WHAT THIS EXERCISE ASKS =>
a – Retype the part of the article on the AI-powered World Cup starting at "In one sense, the" and ending at "think about AI?".
b – Decide whether each statement agrees with the article on the AI-powered World Cup. Answer yes or no for each, and quote the deciding words exactly. (i) FIFA's decision-making system draws on sensors placed inside the soccer ball. (ii) The crowd-tracking cameras are operated by Clearview AI. (iii) Qatar is ranked alongside Saudi Arabia and the UAE as a wealthy gulf state.

PASSAGE =>

What an AI-powered World Cup obscures
Things with which this World Cup is laden so far: Geopolitical intrigue and controversy. Messy soccer-world drama. Improbable first-half England goals.
And, of course: A slate of hyped-up artificial intelligence applications.
Wait, what?
FIFA is touting an AI-powered decision-making system that will use sensors in the actual soccer ball to help determine calls. A vast network of facial recognition-enabled cameras will track the crowd, with technology in the same family as that deployed by the controversial firm Clearview AI. AI-powered sensors in the stadiums will even help control the climate.
Which all sounds very cool. But it also raises the question — is all that really “AI”? And if it is, how is it possible that the same technology is powering such a disparate slate of applications, not to mention generating surreal art, or prefab legal documents?
In one sense, the AI hype around this World Cup is just a marketing push by the host country and organization. Qatar prides itself on having used its (relatively) newfound natural-gas fortune to power it into the ranks of other wealthy gulf states like Saudi Arabia and the UAE, and FIFA has aggressively played up its high-tech additions to the game.
This buzzy invocation of AI is the flip side of the anxiety that has been rising around the technology among industry watchdogs. Both ways of thinking about AI tend to conflate different issues into one big topic. And they all both point to a larger question: How is the public supposed to think about AI?

INFORMATION SUPPLIED =>

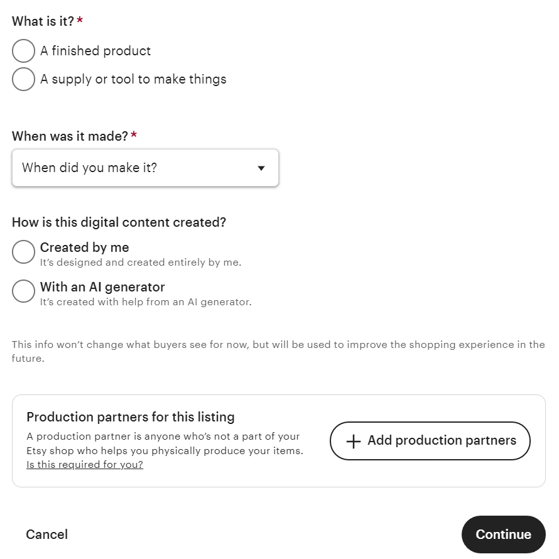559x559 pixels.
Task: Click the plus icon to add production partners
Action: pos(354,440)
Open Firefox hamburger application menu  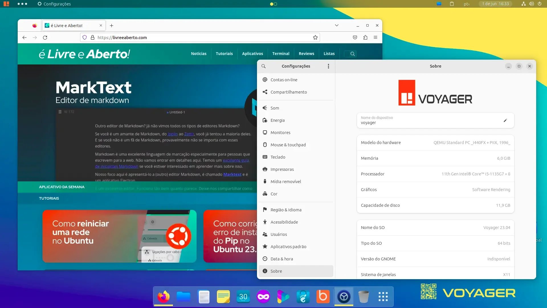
---
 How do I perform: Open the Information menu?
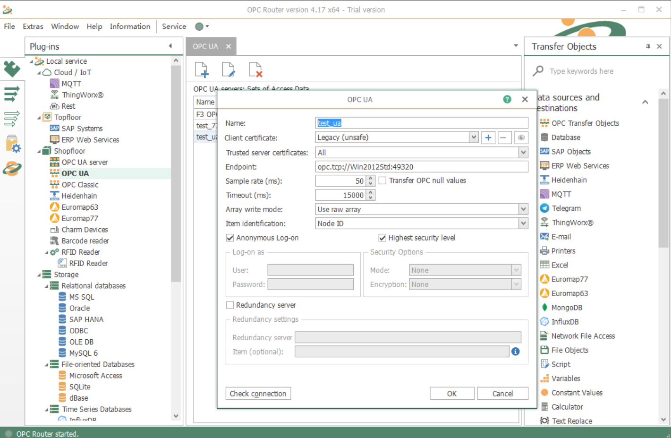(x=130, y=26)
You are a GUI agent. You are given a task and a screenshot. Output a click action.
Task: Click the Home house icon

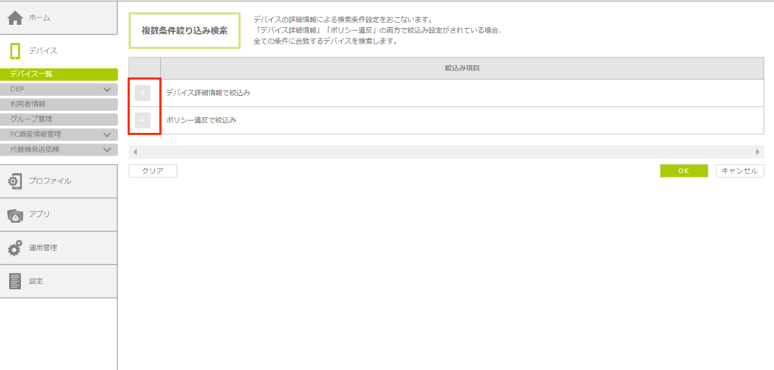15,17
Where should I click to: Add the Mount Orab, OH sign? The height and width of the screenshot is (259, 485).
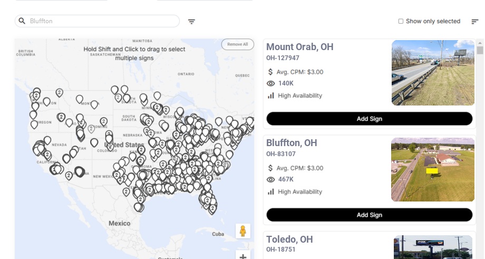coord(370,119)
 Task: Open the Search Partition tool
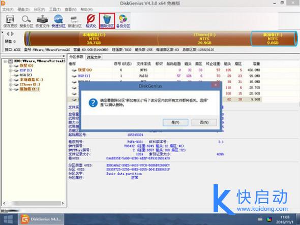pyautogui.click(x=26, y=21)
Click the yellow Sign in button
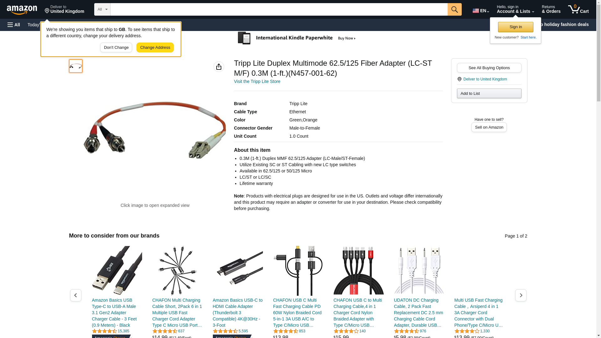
* * *
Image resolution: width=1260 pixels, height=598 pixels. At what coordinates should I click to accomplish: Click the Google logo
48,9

SOLUTIONS FOR EACH TASK =>
a –
In one sense, the AI hype around this World Cup is just a marketing push by the host country and organization. Qatar prides itself on having used its (relatively) newfound natural-gas fortune to power it into the ranks of other wealthy gulf states like Saudi Arabia and the UAE, and FIFA has aggressively played up its high-tech additions to the game.
This buzzy invocation of AI is the flip side of the anxiety that has been rising around the technology among industry watchdogs. Both ways of thinking about AI tend to conflate different issues into one big topic. And they all both point to a larger question: How is the public supposed to think about AI?

b –
(i) Yes: "use sensors in the actual soccer ball to help determine calls"
(ii) No: "with technology in the same family as that deployed by the controversial firm Clearview AI"
(iii) Yes: "power it into the ranks of other wealthy gulf states like Saudi Arabia and the UAE"